For an appropriate goodness of fit, the number of runs from the data
(vertical line) should not be signifficantly different than the
distribution. The binom.diagnostics function also
calculates a p-value for this comparison, this should not be
significant (p>0.05).
print(scale.gof$p)
## [1] 0.395
Finding a “bad” goodness of fit indicates that the model assumptions behind MLDS are somehow violated. For example, it can indicate that the observer’s decision rule is not what MLDS assumes (a double differencing rule). Instead, the observer may be using another strategy to perform the task.

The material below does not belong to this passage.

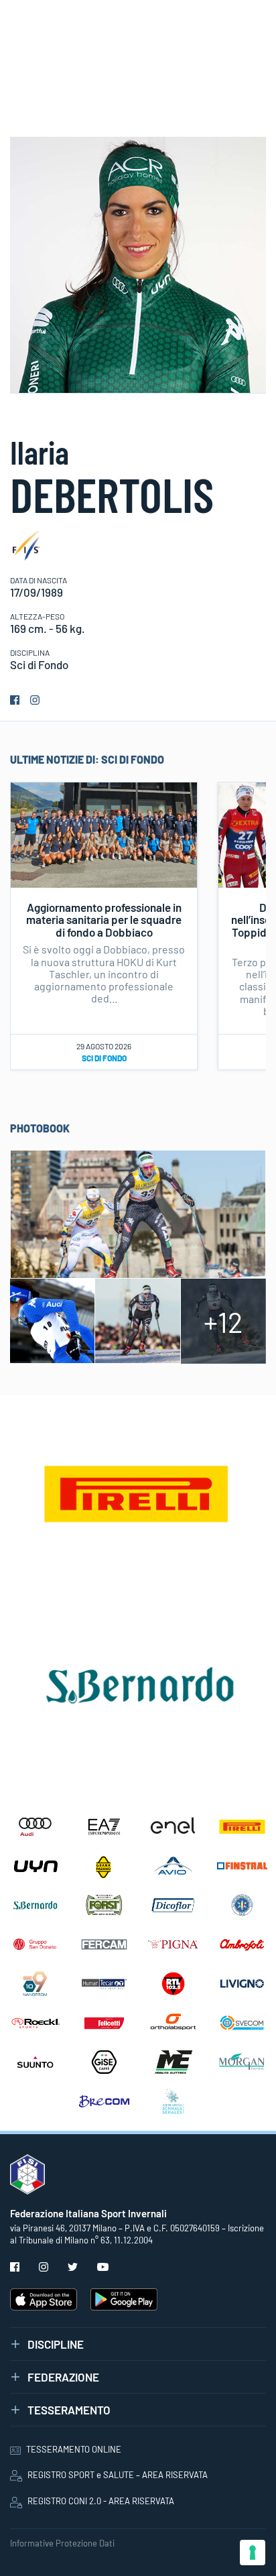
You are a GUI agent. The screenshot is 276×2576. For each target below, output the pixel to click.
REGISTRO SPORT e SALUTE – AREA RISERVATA (117, 2474)
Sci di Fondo (104, 1058)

Another possibility is that the stimuli vary along more than one perceptual dimension. In this case judgments will be inconsistent with the decision model, if the observer considers a similarity distance in perceptual space, and that will produce a violation in the model assumptions. Experimenters may consider alternative models to investigate these cases further.